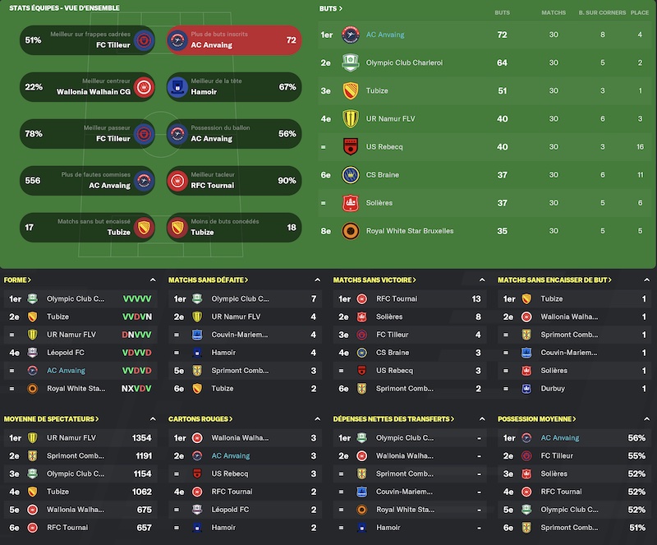Collapse the Matchs sans défaite panel
Viewport: 657px width, 545px height.
click(x=317, y=279)
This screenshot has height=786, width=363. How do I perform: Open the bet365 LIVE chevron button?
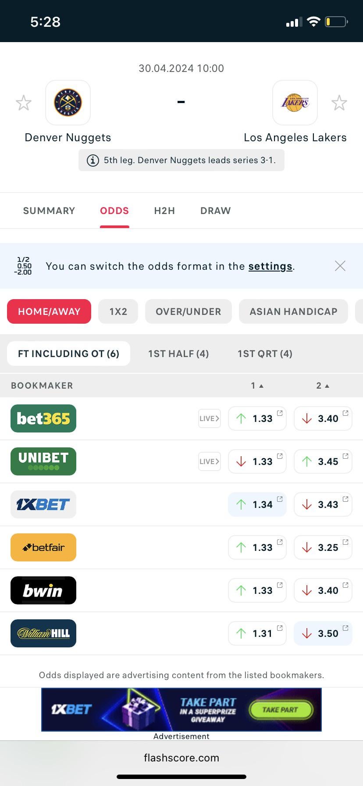pyautogui.click(x=209, y=418)
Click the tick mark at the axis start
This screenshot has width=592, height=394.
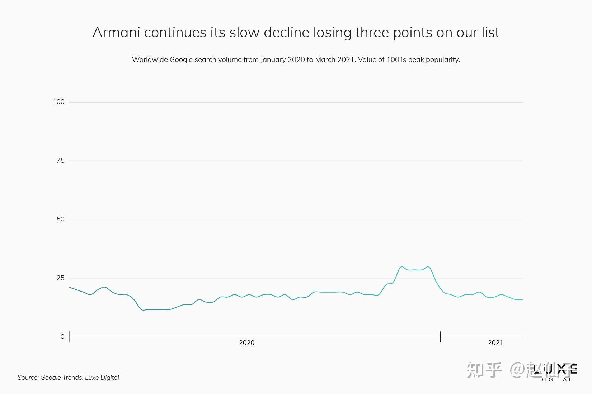point(69,337)
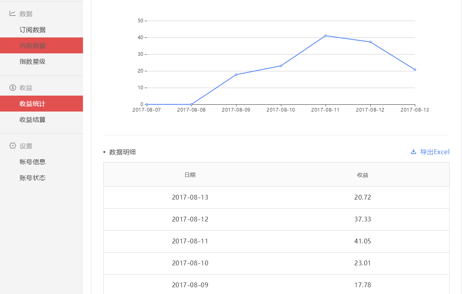
Task: Click the 收益 column header
Action: coord(363,174)
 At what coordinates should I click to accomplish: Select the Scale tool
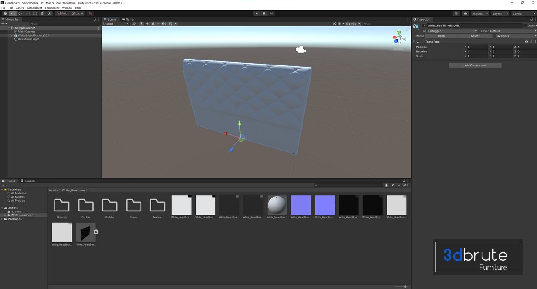(x=28, y=13)
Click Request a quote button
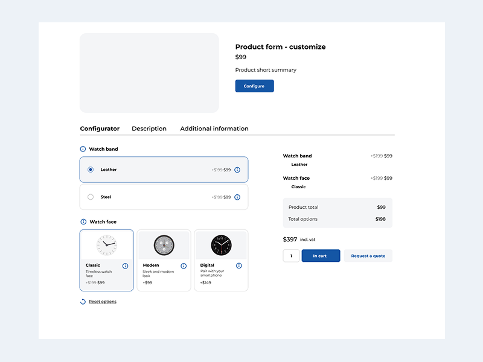483x362 pixels. coord(368,256)
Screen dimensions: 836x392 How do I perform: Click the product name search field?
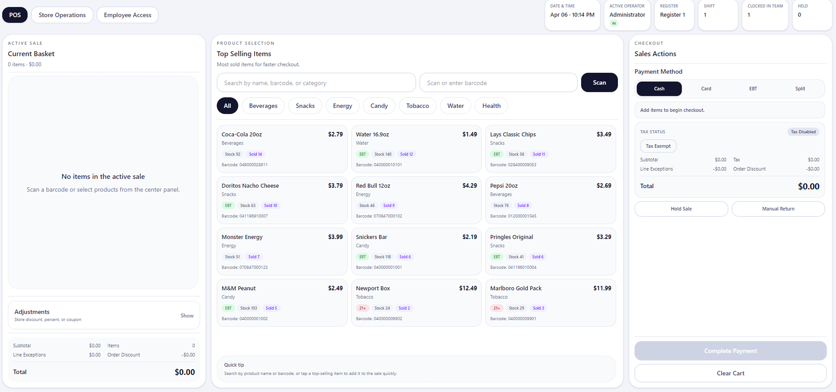[316, 83]
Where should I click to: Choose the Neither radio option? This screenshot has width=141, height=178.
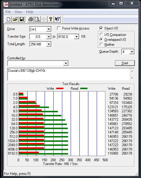point(101,44)
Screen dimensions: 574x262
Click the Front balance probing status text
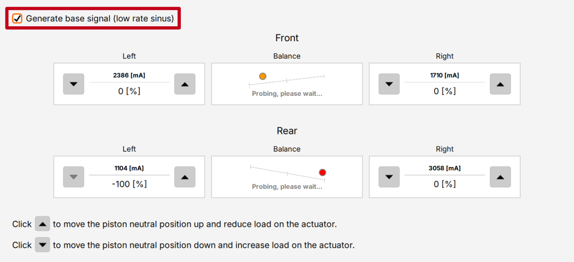click(287, 94)
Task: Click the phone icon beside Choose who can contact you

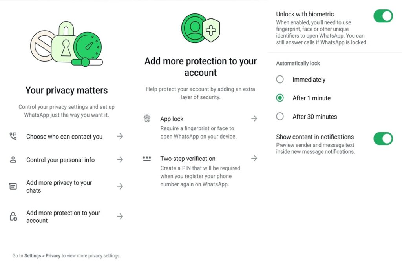Action: pos(13,136)
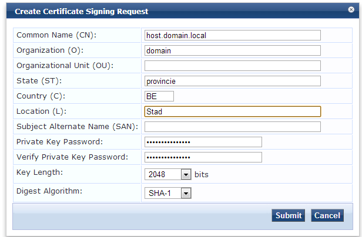362x237 pixels.
Task: Click the Verify Private Key Password label
Action: [72, 157]
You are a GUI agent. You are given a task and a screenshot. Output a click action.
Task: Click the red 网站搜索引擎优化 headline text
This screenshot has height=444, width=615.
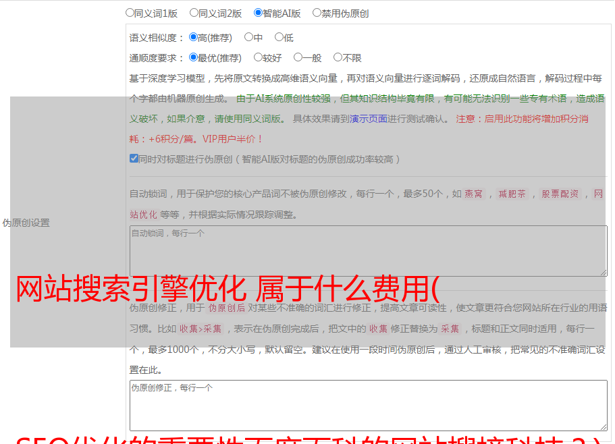[x=227, y=290]
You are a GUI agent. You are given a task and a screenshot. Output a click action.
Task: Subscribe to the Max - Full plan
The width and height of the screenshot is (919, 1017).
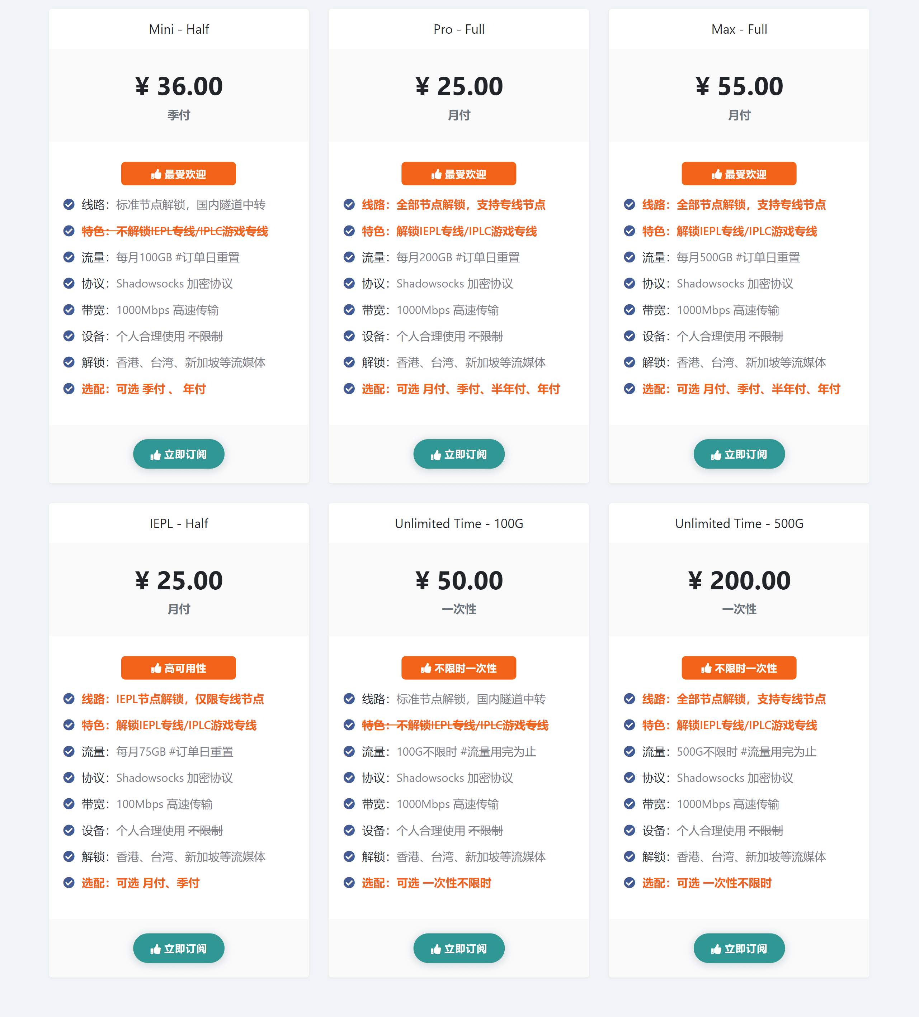(x=739, y=454)
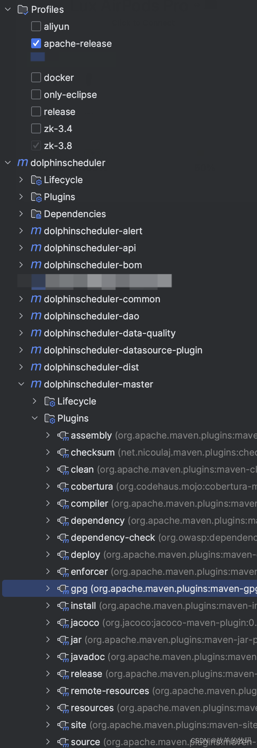Click the Maven module icon beside dolphinscheduler-alert
257x748 pixels.
click(x=35, y=231)
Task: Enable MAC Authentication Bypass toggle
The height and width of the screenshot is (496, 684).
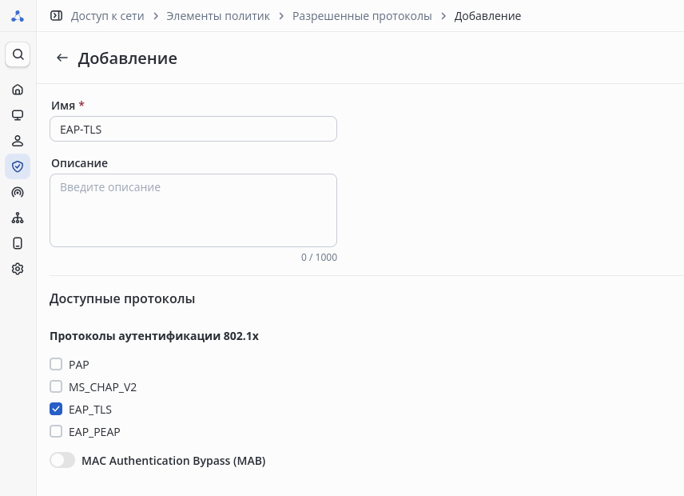Action: (x=62, y=461)
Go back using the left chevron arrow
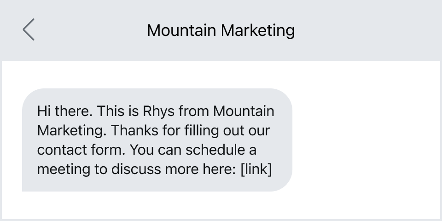The height and width of the screenshot is (221, 442). click(29, 30)
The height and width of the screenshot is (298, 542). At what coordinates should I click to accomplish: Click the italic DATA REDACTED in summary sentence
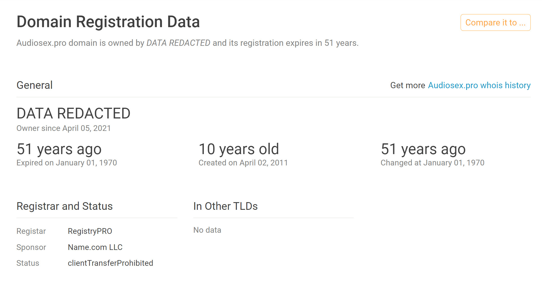[x=178, y=43]
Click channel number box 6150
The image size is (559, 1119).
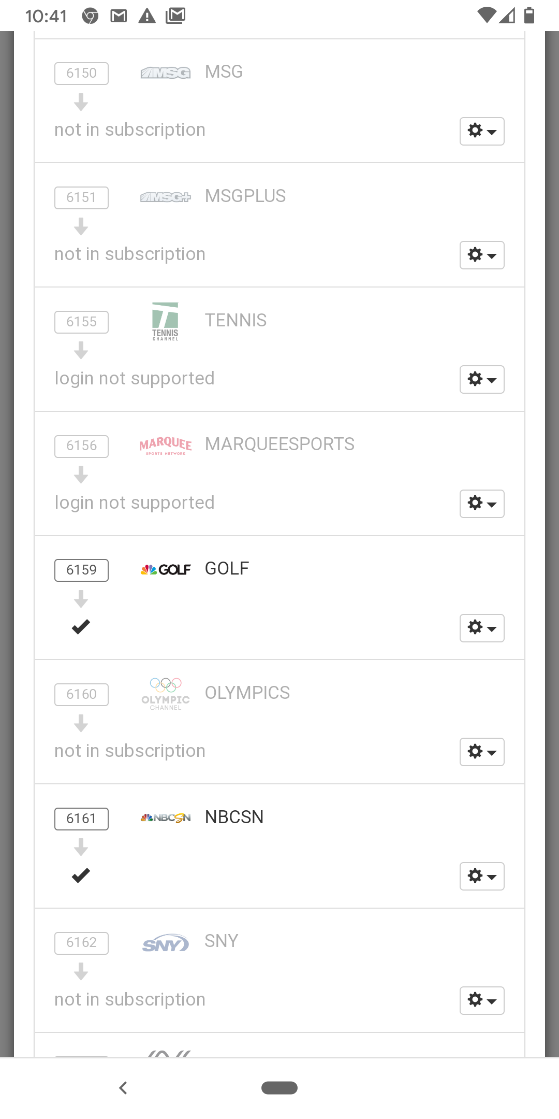[81, 73]
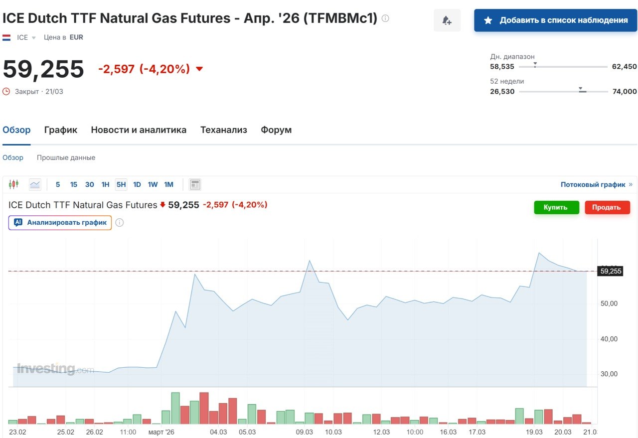Click the 52 недели range slider
Viewport: 638px width, 438px height.
[563, 92]
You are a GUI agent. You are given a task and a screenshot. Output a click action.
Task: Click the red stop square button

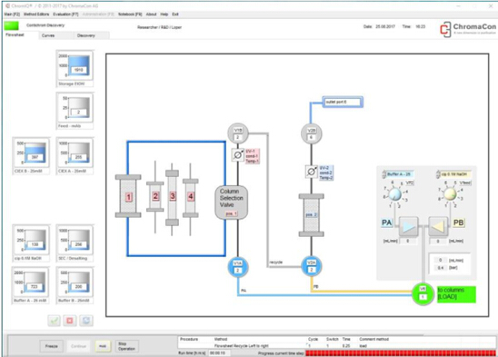coord(70,321)

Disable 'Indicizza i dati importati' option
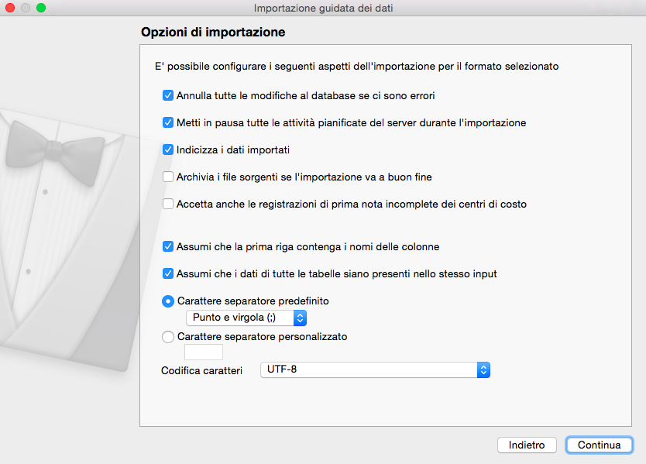(167, 150)
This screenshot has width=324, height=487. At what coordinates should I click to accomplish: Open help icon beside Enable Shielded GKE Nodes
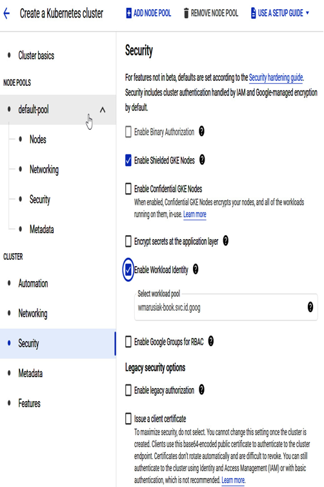[202, 160]
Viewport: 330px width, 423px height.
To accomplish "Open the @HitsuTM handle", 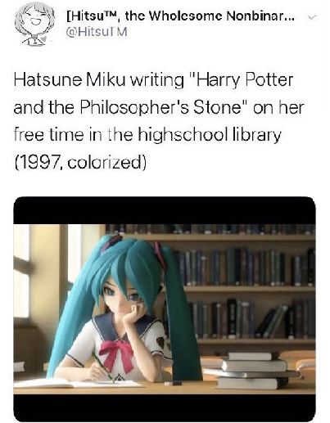I will (x=97, y=32).
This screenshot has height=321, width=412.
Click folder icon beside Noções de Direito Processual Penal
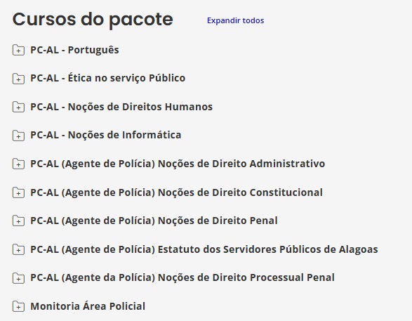[18, 278]
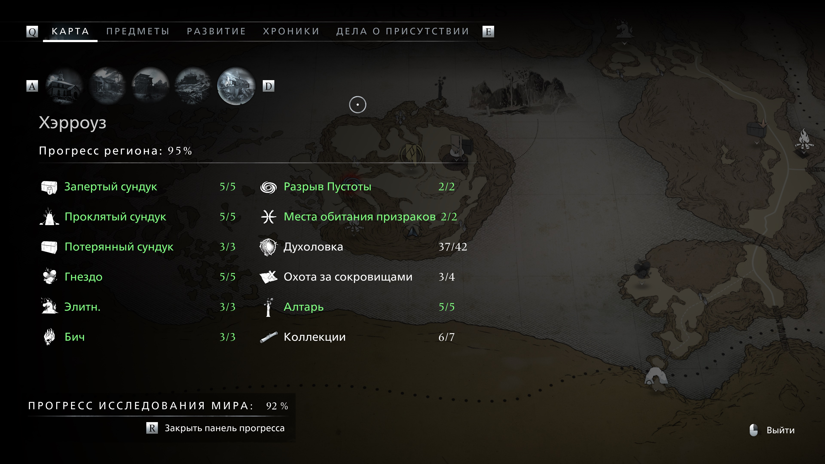Select the highlighted Хэрроуз region thumbnail

[236, 86]
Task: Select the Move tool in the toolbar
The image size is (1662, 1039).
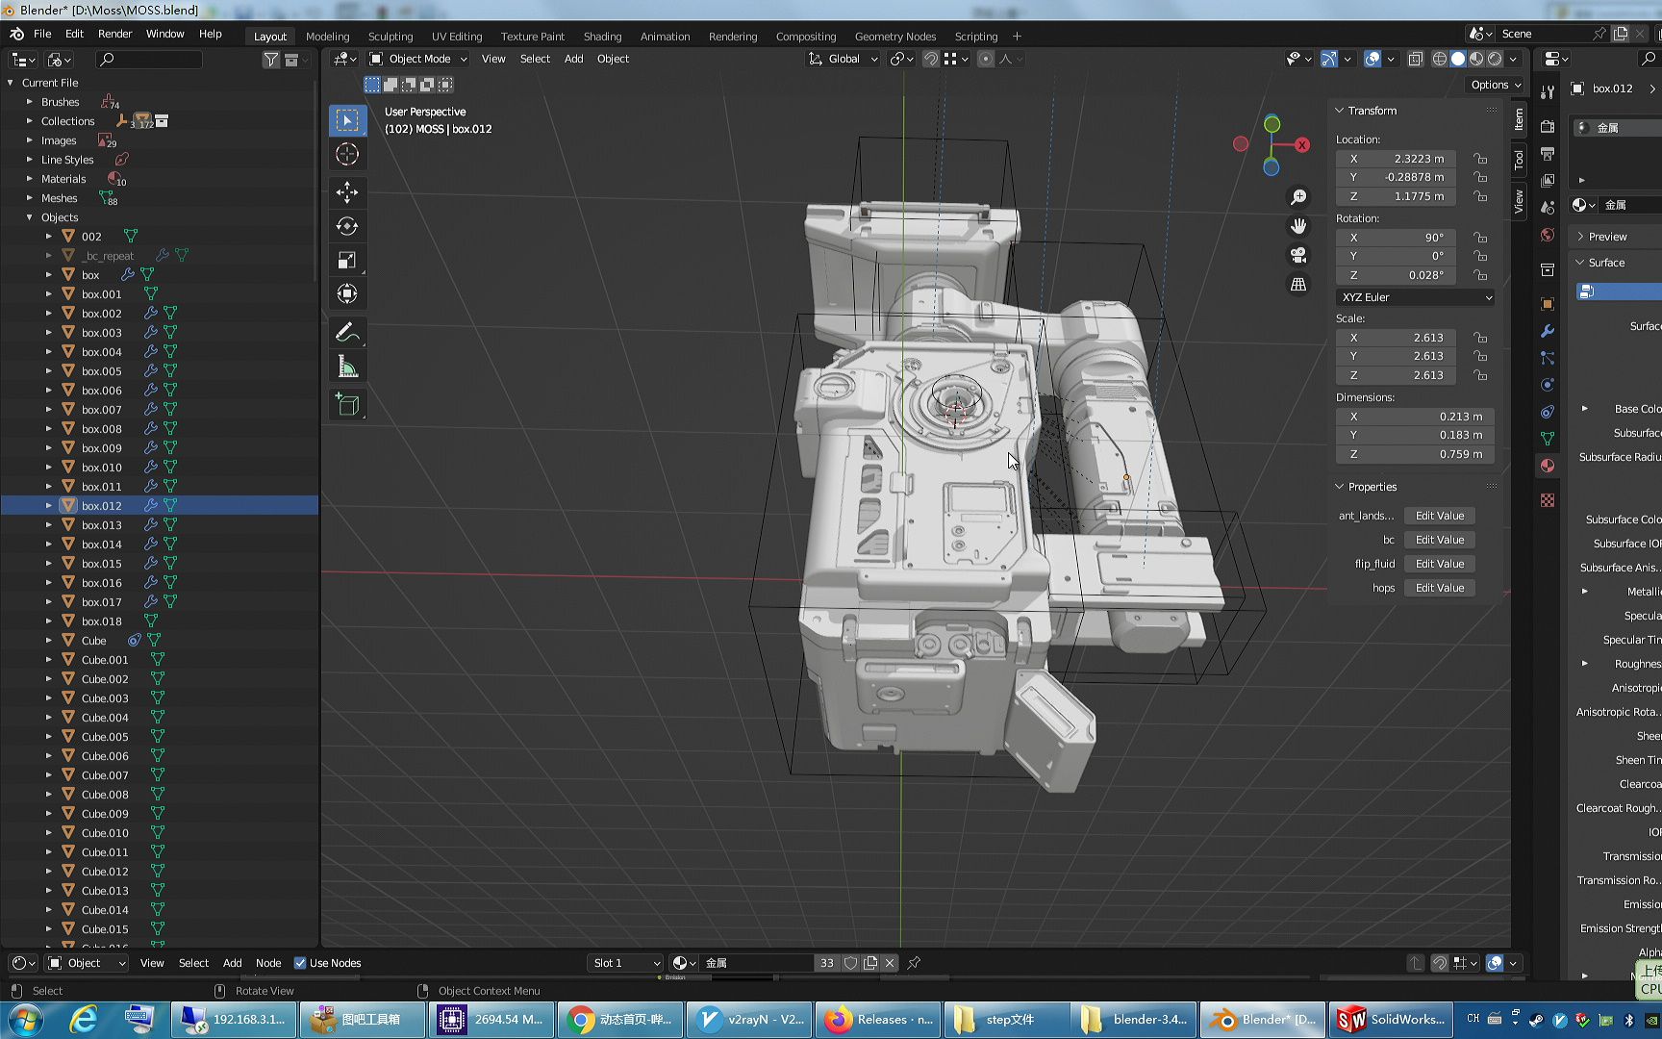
-=-=-=-=-
[WHAT THE TASK ASKS]:
Beginning with the line that contains "This screenshot has height=786, width=363." and ending with the line that contains "Task: Click the red 网站搜索引擎优化 headline text", reproduce the listing exactly, pictures excluded.

[RESPONSE]:
This screenshot has height=786, width=363. How do I perform: Open the bet365 LIVE chevron button?
pyautogui.click(x=209, y=418)
Click the tick mark at the axis start
This screenshot has width=592, height=394.
point(69,337)
Task: Click the 收益 column header
Action: coord(363,174)
 At what coordinates should I click to accomplish: Select the Scale tool
(x=28, y=13)
Click Request a quote button
483x362 pixels. coord(368,256)
Screen dimensions: 836x392 How do I perform: Click the product name search field?
[316, 83]
Where should I click to: Choose the Neither radio option? This screenshot has width=141, height=178.
point(101,44)
Screen dimensions: 574x262
Click the Front balance probing status text
click(287, 94)
Task: Click the phone icon beside Choose who can contact you

Action: pos(13,136)
362x237 pixels.
Task: Click the Verify Private Key Password label
Action: [72, 157]
You are a GUI agent. You are given a task and a screenshot. Output a click action.
Task: Click the red 网站搜索引擎优化 headline text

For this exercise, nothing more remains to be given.